Game 2 of the best-of-three series is Tuesday night.
The championship features college softball’s two most storied programs, with UCLA and Arizona combining to win 18 of the sport’s 27 World Series titles.
And the two powerhouses sure put on a show down the stretch.
Harrison’s clutch hit with two out in the sixth clipped the outside of the left-field foul line and put UCLA up 4-2, but that was only the start of the drama.
Arizona answered with back-to-back homers by K’Lee Arredondo and Stacie Chambers to go ahead in the seventh. Arredondo’s opposite-field drive just cleared the wall in left-center for a two-run shot. Chambers then blasted a mammoth drive that ricocheted off an elevated camera positioned beyond the bleachers in center.
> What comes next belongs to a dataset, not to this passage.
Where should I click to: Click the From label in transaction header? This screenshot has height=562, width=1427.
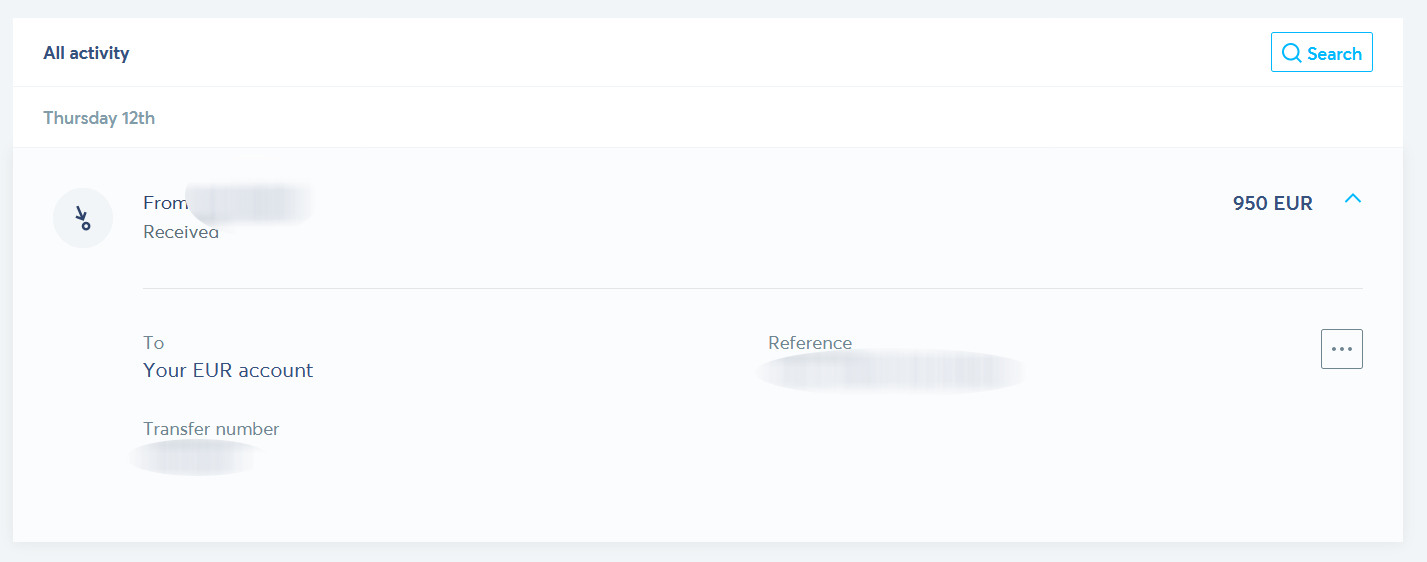(x=165, y=203)
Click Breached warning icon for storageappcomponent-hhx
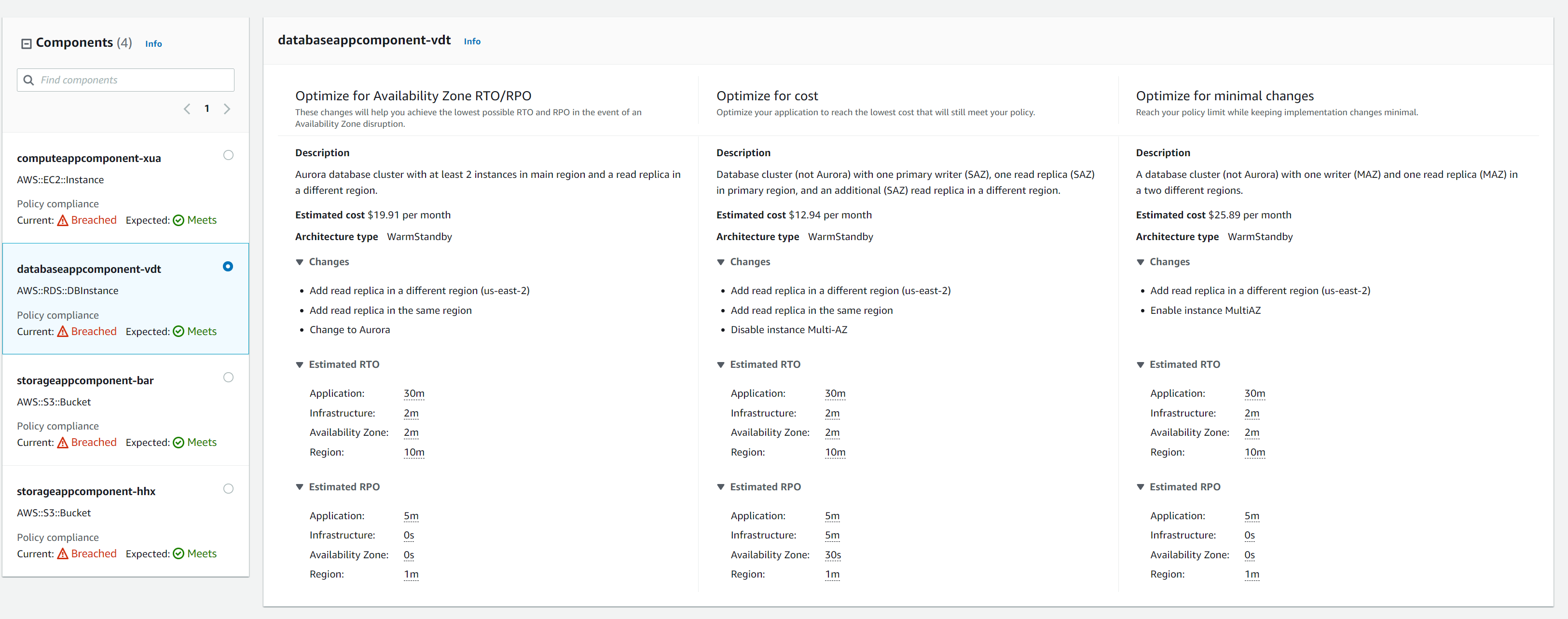This screenshot has height=619, width=1568. pos(64,553)
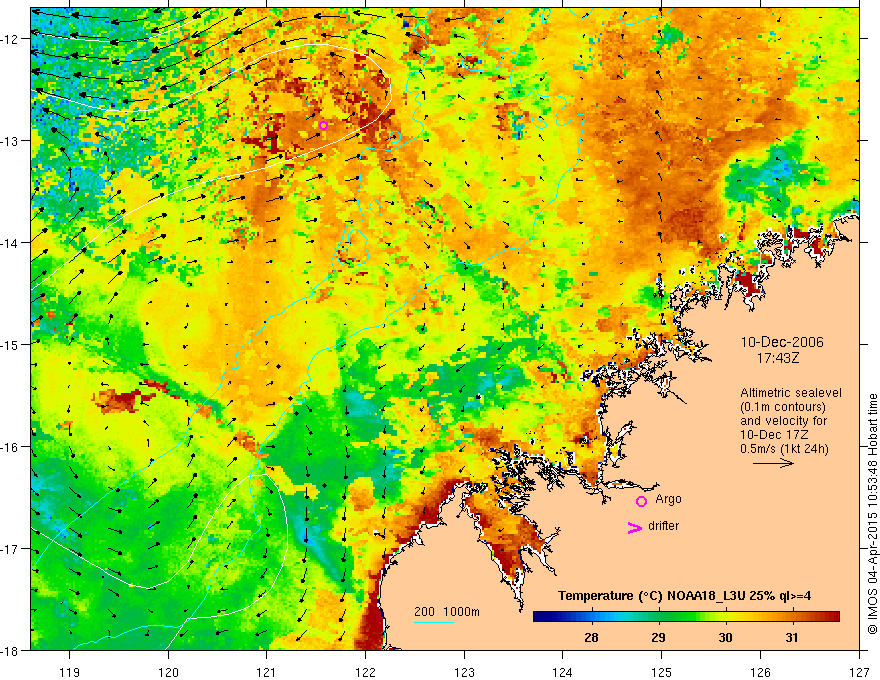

Just when the 10th-seeded Wildcats looked as if they were going to win, they found a way to let UCLA back in it.
Brittany Lastrapes and Lauren Schutzler swerved to avoid a collision on Dani Yudin’s potential game-ending fly ball to left-center, allowing it to fall between them for a double. After Julie Burney – who hit the winning homer in one of the teams’ regular-season meetings – was intentionally walked, Kaila Shull tied it at 5 with an RBI double off Karissa Buchanan’s outstretched glove at the track in right.
Then Langenfeld, who gave up the back-to-back homers before being replaced by Aleah Macon (12-1), came up with the biggest hit of all. She pumped her right fist in the air twice after rounding first and was mobbed by her teammates when she made it to home plate.
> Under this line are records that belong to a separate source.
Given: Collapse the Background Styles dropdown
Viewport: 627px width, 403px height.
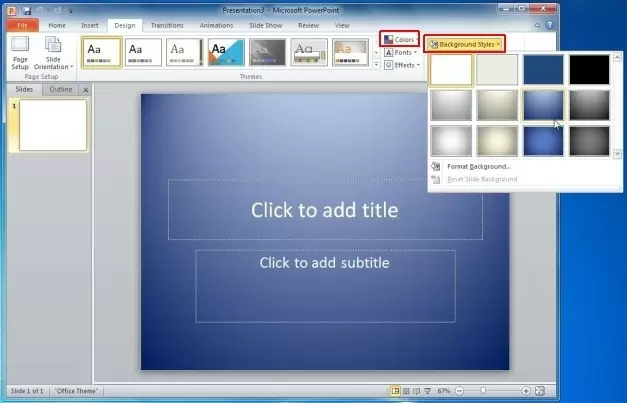Looking at the screenshot, I should pos(464,44).
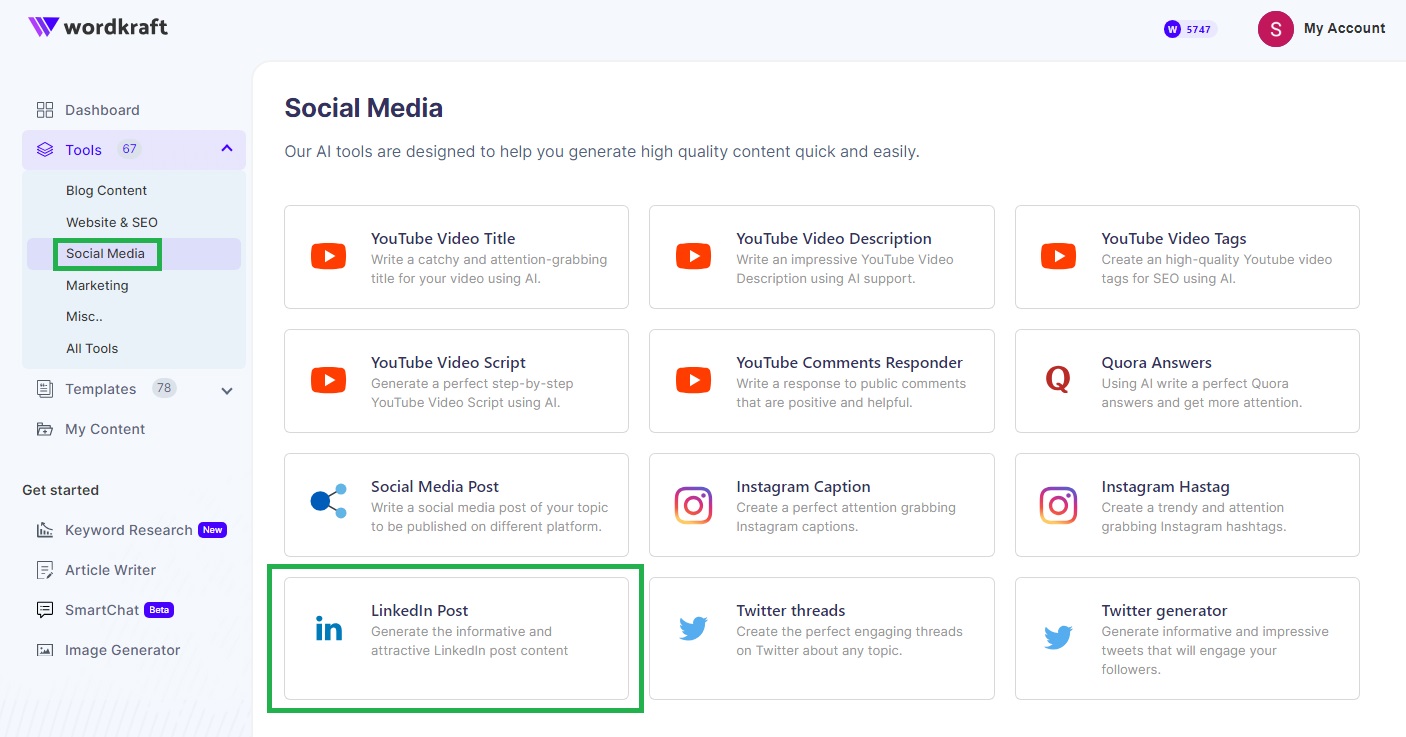1406x737 pixels.
Task: Open the YouTube Comments Responder tool
Action: [x=850, y=362]
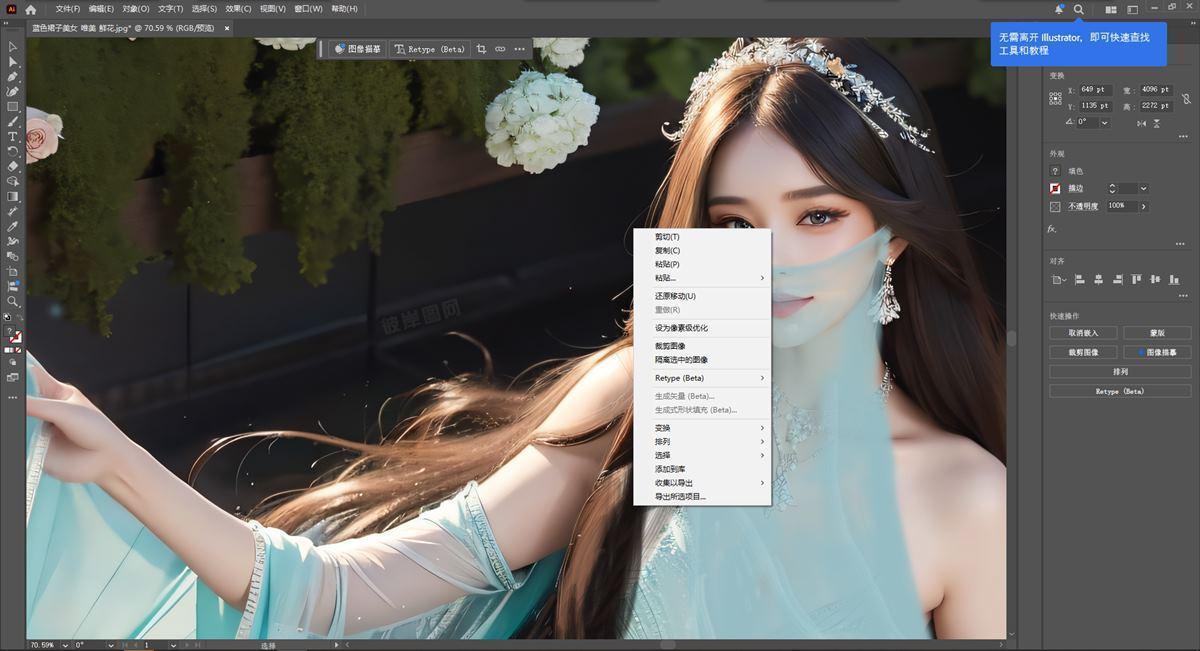Click the stroke color swatch in Appearance panel
This screenshot has width=1200, height=651.
pos(1055,188)
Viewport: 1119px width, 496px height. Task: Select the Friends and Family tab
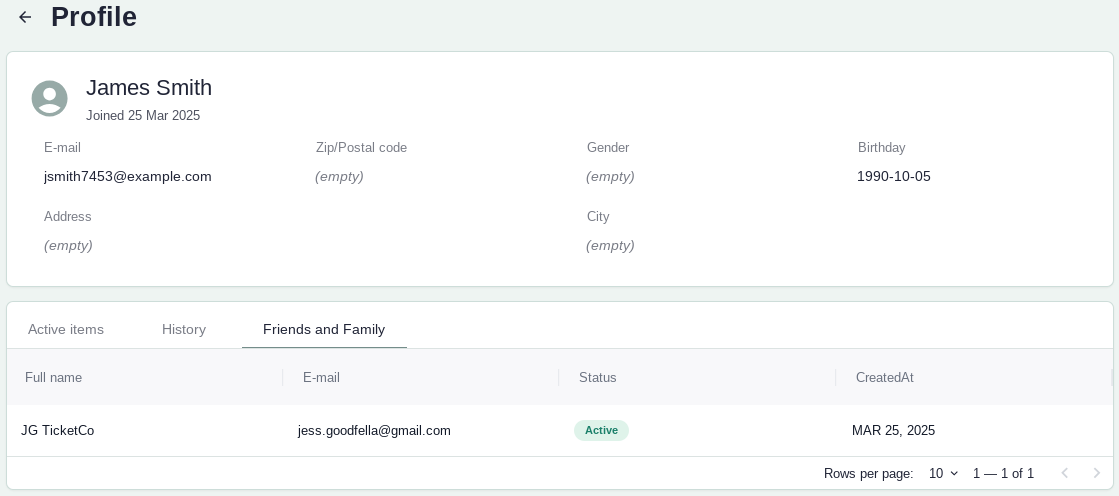[x=324, y=329]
The Bruins are seeking their 11th NCAA title, not counting the one that was vacated, but their first under coach Kelly Inouye-Perez. She won three championships as a catcher for UCLA.
The Wildcats have won four of their previous six meetings in the finals, with one of UCLA’s wins coming in the 1995 championship that’s been erased from the record books. The last meeting came in 2001, when the championship was still decided in a single game.
All eight of Arizona’s championships have come under Mike Candrea, who also coached the U.S. to gold and silver medals in the Olympics.
The Pac-10 rivals took opposite paths to get to the finals. The Bruins powered their way through the earlier rounds, never trailing while racking up a World Series-record eight homers along the way. The Wildcats suffered a mercy rule blowout in their opening game against Tennessee, but fought back to win four straight elimination games over two days to make the championship series.
As a result, Kenzie Fowler (38-8) threw 459 pitches over the course of two days to earn the chance to pitch again on Monday night. Langenfeld threw 111 in one start during that span.
Of course, Arizona’s last run to the title in 2007 was perhaps best remembered for Taryne Mowatt going the distance in every game, hurling more than 1,000 pitches over the course of seven days.